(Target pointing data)
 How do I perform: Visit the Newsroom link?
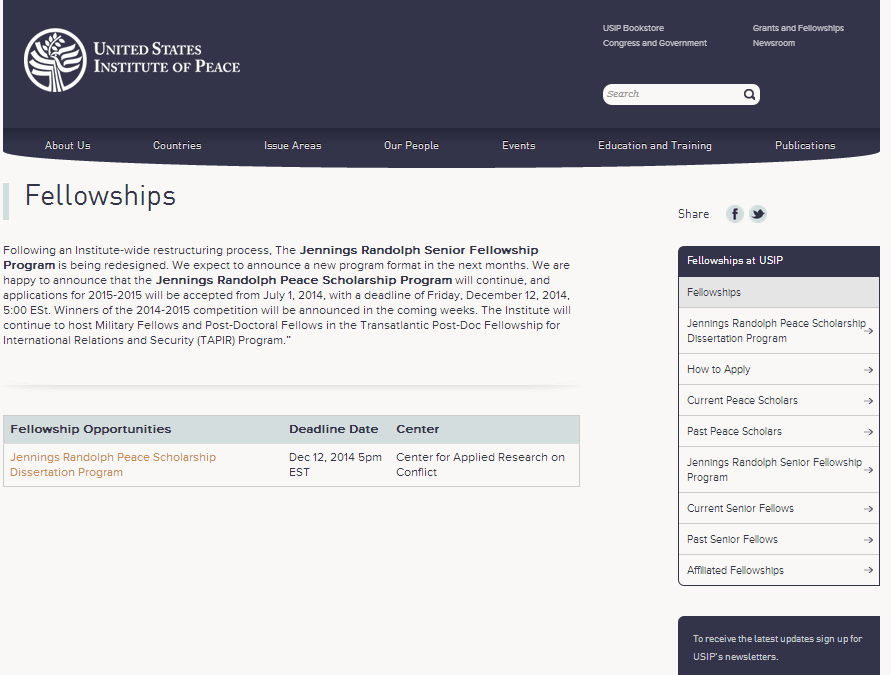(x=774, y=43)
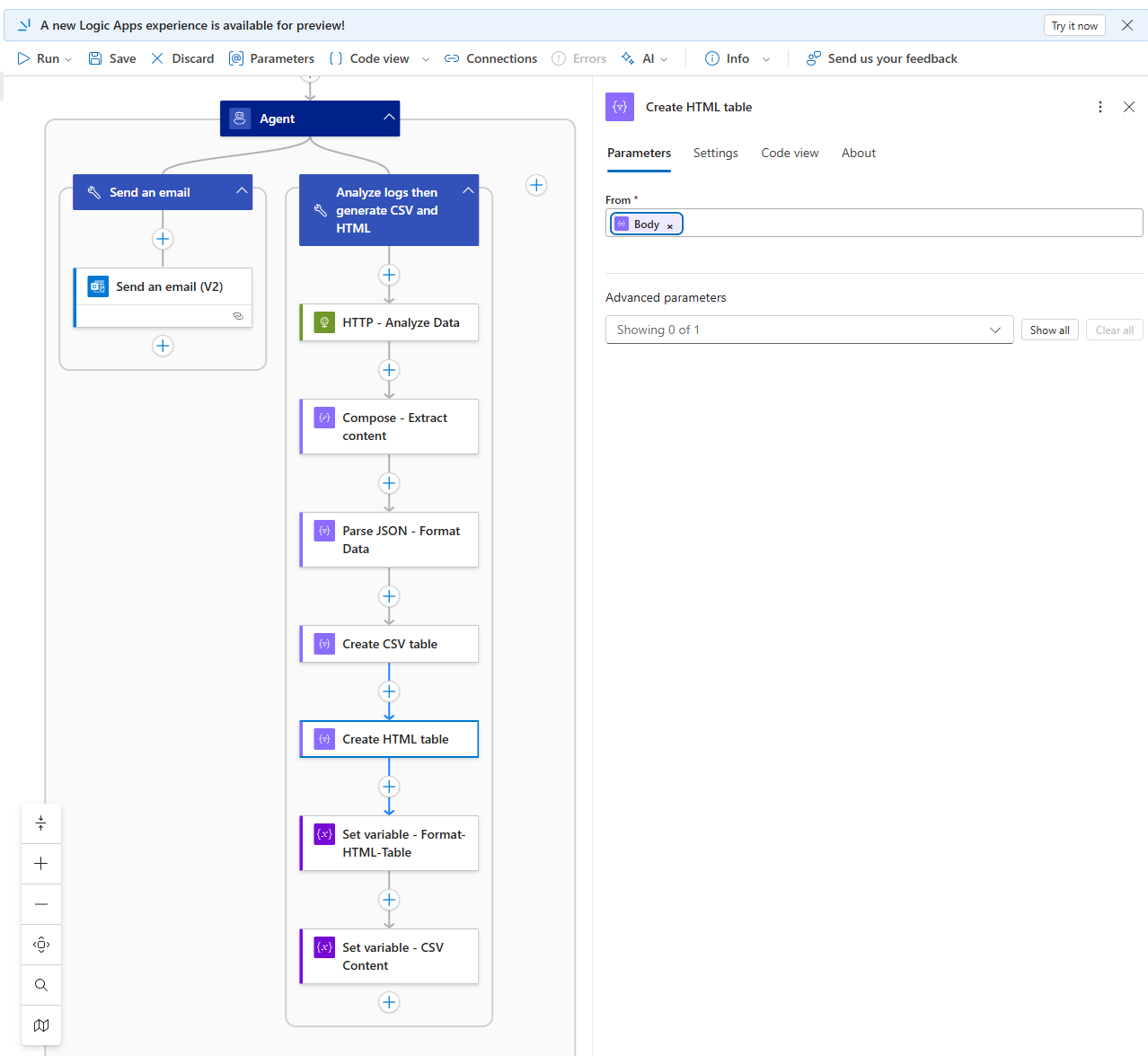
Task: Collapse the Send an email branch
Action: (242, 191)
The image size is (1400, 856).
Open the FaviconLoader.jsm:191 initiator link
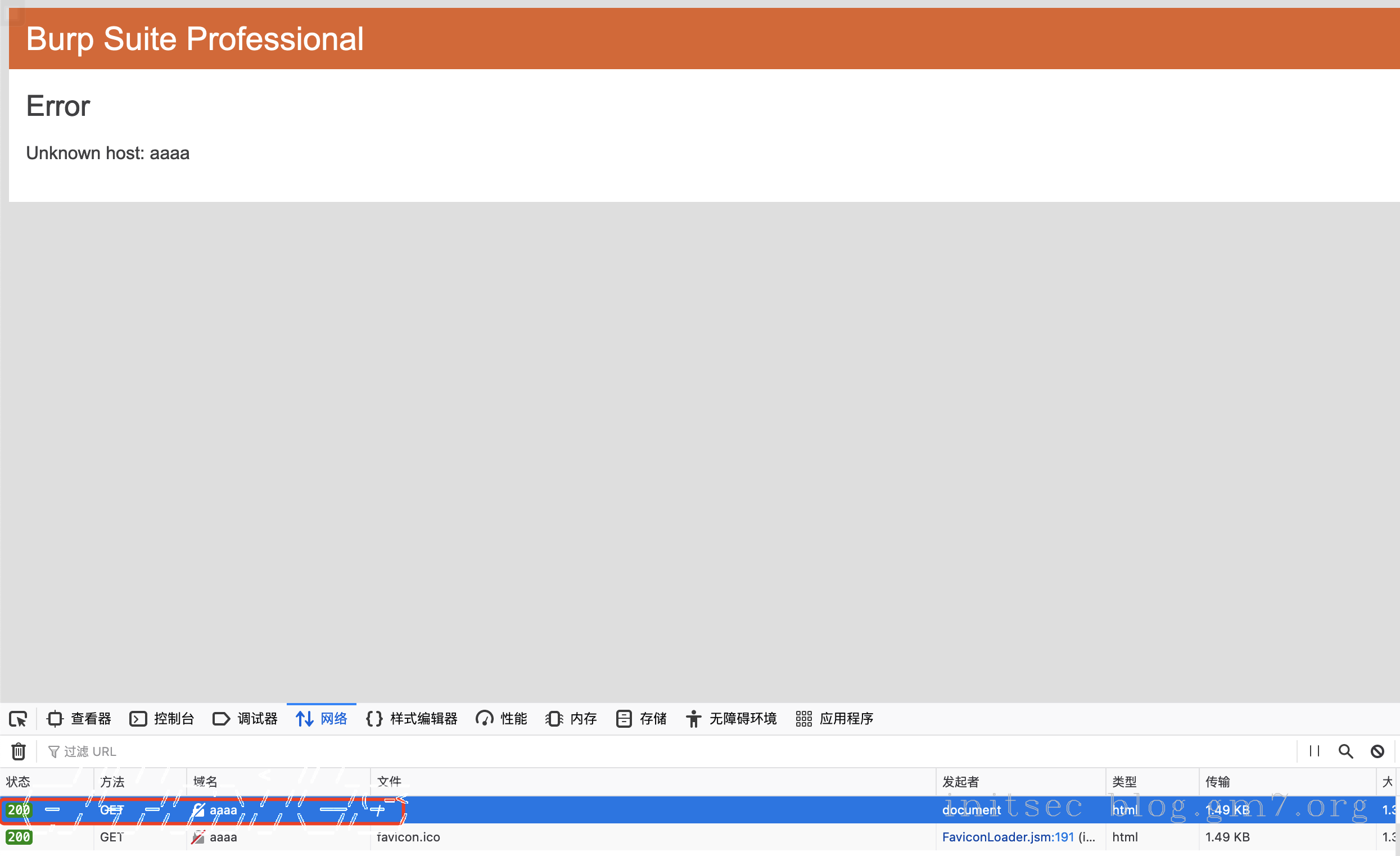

## WHAT TO PRODUCE
Rewrite the data from the line containing "The image size is (1400, 856)." through the end, with "initiator" replaced by "source" and nothing else altered. Leave the pictures out.

## PROBLEM SOLUTION
The image size is (1400, 856).
Open the FaviconLoader.jsm:191 source link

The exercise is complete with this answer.